In terms of strength of remaining opponents, the Rockets, Magic, Timberwolves, Spurs, and Suns will play the five most difficult second-half schedules, while the Nets, Heat, Jazz, Mavericks, and Hornets have the five easiest schedules.
TJ McConnell has climbed his way into the top-100 in eight-category leagues. Over the last 12 games, McConnell is averaging 9.1 points, 7.7 assists, 4.2 rebounds, and 1.7 steals. During that stretch, he jumps all the way into the top 65 overall.
While Dennis Smith Jr. has started all five games in the absence of Delon Wright, unheralded rookie Saben Lee has turned heads with 12.6 points, 3.4 assists, 2.6 rebounds and 1.4 steals in 25.2 minutes per game off the bench. Both players could return to obscurity once Wright is back, but the lottery-bound Pistons will likely try to find opportunities to see what they have in both players — Lee, especially — during the second half.
Jalen Brunson is a top-100 player in nine-category leagues over the last month behind 14.3 points, 4.4 rebounds, 3.2 assists, 1.6 threes, and a 56-42-81 shooting line over his last 13 games. He topped out with a season-high 24 points in Monday night’s victory in Orlando.
Bruce Brown has emerged as a gem in Brooklyn, giving the Nets key minutes at multiple positions and, most importantly, playing terrific on-ball defense. After going for 23 points, three rebounds, and two steals in Monday’s win over the Spurs, Brown is averaging 13.1 points, 4.5 boards, 2.0 assists and 1.5 steals over his last eight games (27.9 MPG).
Bogdan Bogdanovic will return to action Tuesday night after missing the last 25 games with a knee injury. He’ll likely play a fairly limited role off the bench and use the All-Star break to ramp up closer to a full workload.
P.J. Washington erupted for a career-high 42 points, to go with nine rebounds, two assists, two steals, and two blocks in Sunday’s come-from-behind win over the Kings. With Gordon Hayward and Cody Zeller sidelined again Monday, Washington was one of the night’s biggest flops, finishing with just three points (1-8 FG), three rebounds, and two assists in 30 minutes.
Giannis Antetokounmpo has officially re-entered the MVP race with 36-plus points in each of his last four games. He had a massive afternoon — 36 points, 14 boards, five assists, four blocks — in Sunday’s win over the Clippers, making some key plays late, including a highlight-reel block on Ivica Zubac and a monster dunk to seal the victory.

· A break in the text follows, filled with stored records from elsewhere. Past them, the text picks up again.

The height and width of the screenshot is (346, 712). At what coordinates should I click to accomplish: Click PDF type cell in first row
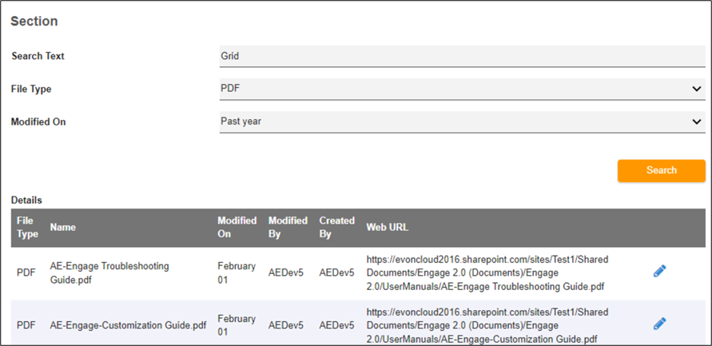[x=26, y=272]
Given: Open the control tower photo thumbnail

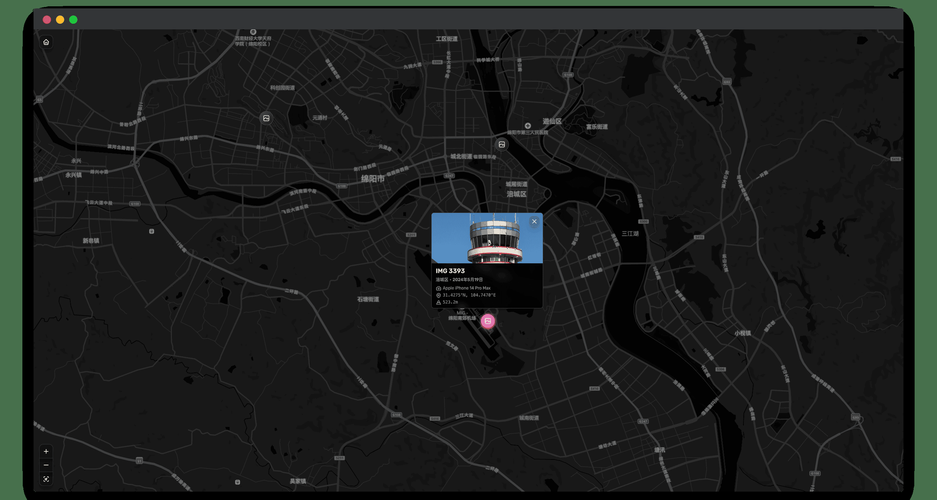Looking at the screenshot, I should pyautogui.click(x=487, y=238).
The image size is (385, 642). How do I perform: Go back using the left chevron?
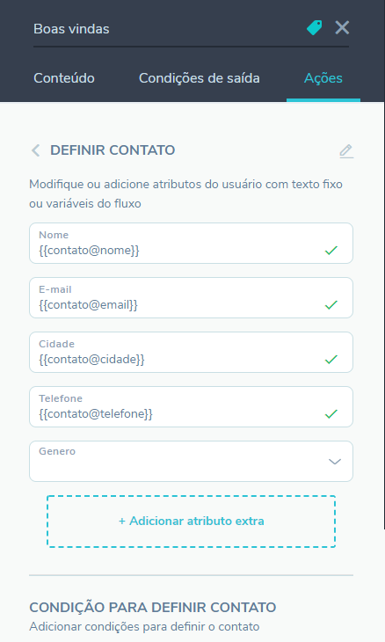35,150
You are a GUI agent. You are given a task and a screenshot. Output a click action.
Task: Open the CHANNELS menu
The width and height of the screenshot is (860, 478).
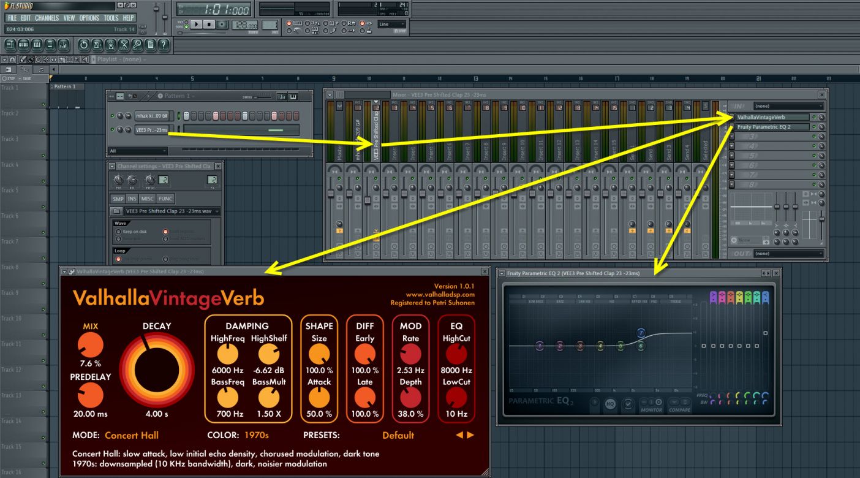47,18
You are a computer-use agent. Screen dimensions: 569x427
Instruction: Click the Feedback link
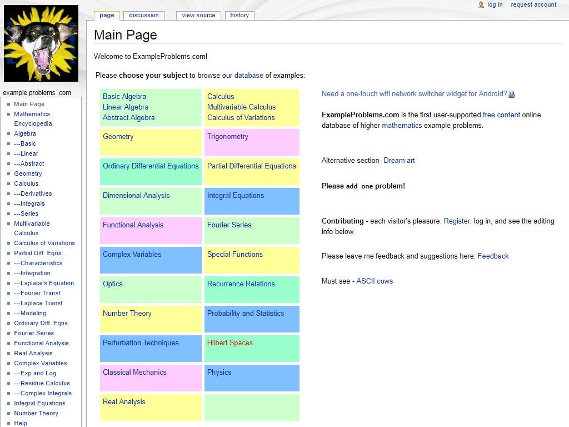493,256
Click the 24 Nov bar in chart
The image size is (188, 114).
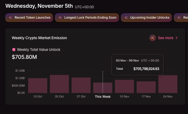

Over his last 10 games, Antetokounmpo is up to 33.5 points, 13.4 rebounds, 6.6 assists, 1.8 steals, and 1.7 blocks per game, while shooting 75 percent (!!!) at the line on 12.0 attempts per game. The lack of a compelling narrative, combined with back-to-back playoff shortcomings, will make it extremely difficult for Giannis to win a third straight MVP. Statistically, though, he’s been every bit as impressive as last season.